Data supplied start

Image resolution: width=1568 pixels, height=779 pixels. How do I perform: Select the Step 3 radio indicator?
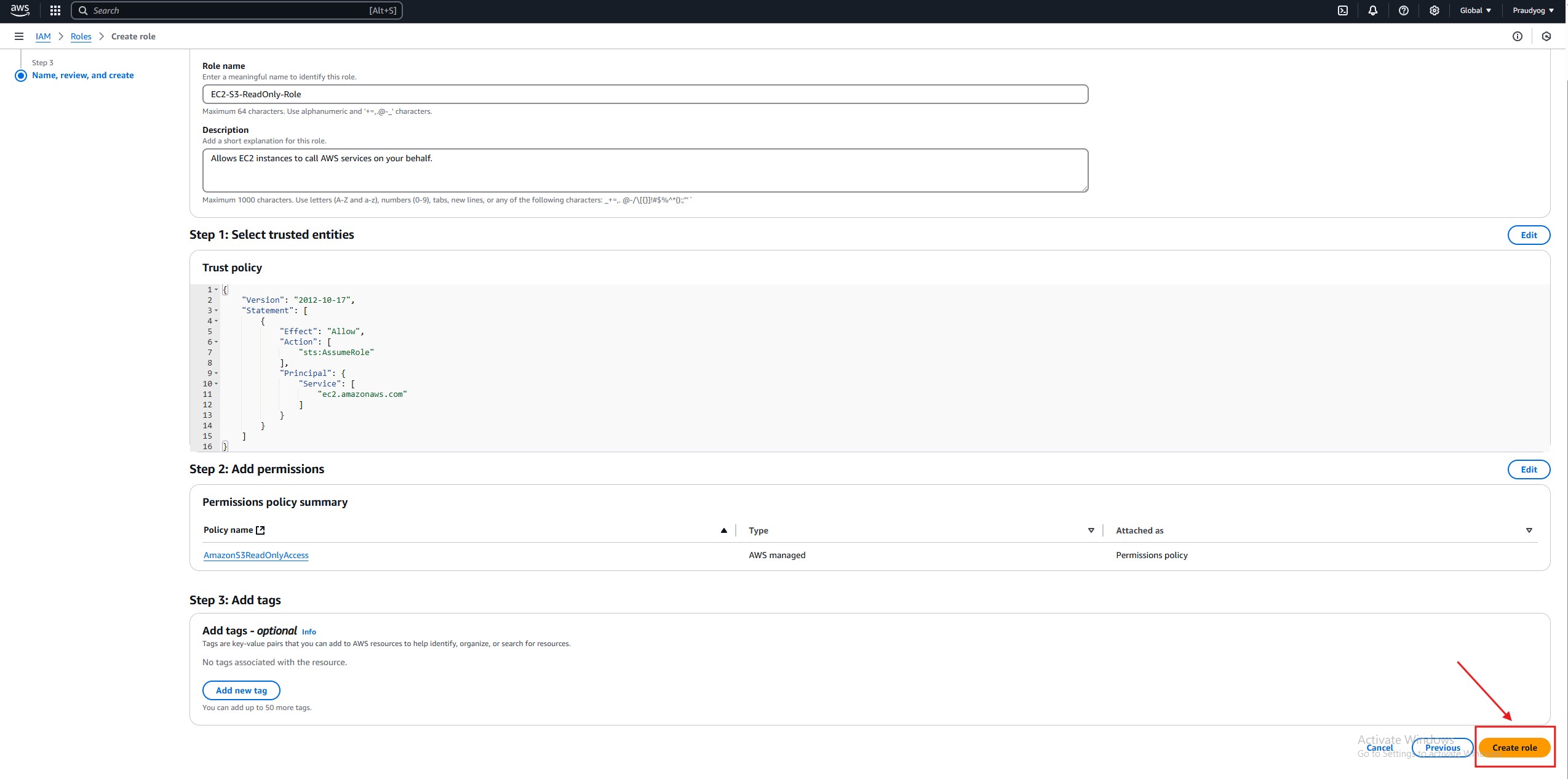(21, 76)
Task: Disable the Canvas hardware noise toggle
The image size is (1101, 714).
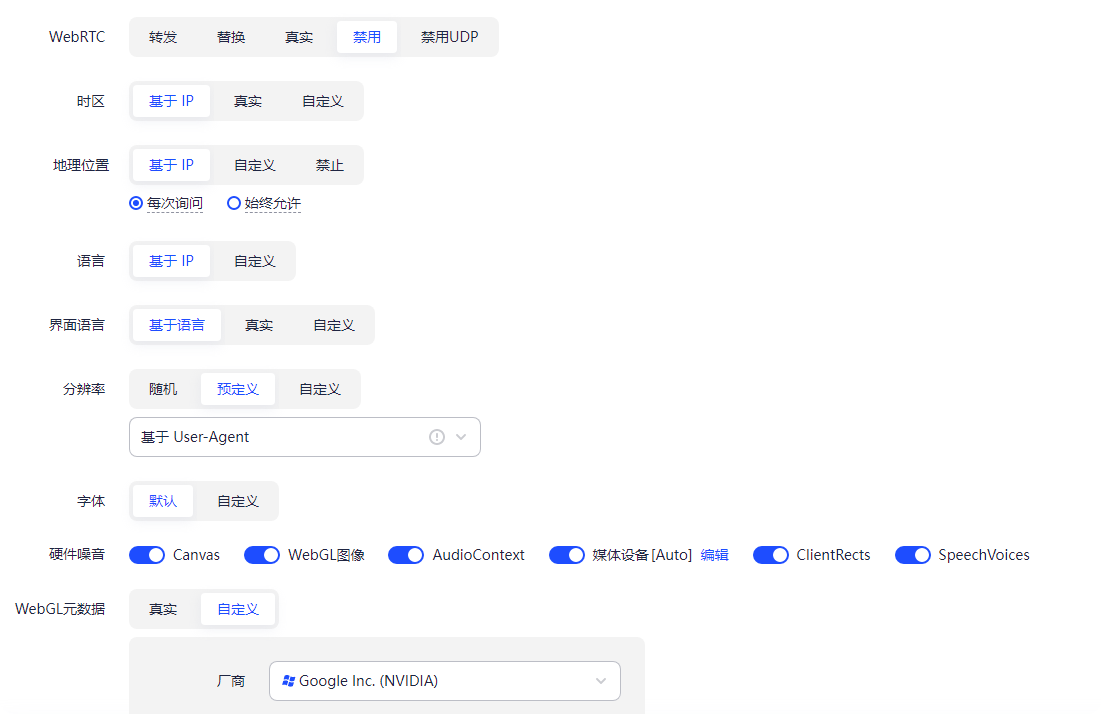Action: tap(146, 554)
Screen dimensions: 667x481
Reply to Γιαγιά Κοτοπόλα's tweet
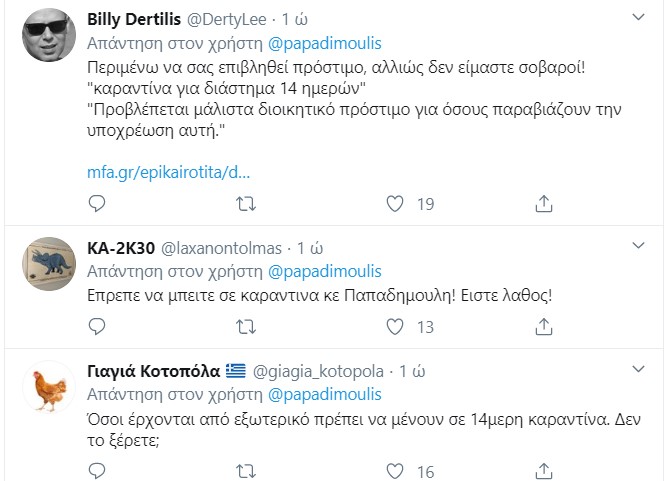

Data supplied end

» **Objective**:
Write out every entry above again, requests included, and shift each coordinate in the answers by adding -110 to it. Leave the pictures out.

» **Exercise answer**:
Image resolution: width=1568 pixels, height=779 pixels. How do I perform: Select the Step 3 radio indicator?
(-89, -34)
Task: Disable the Canvas hardware noise toggle
The image size is (1101, 714).
Action: tap(36, 444)
Screen dimensions: 667x481
Reply to Γιαγιά Κοτοπόλα's tweet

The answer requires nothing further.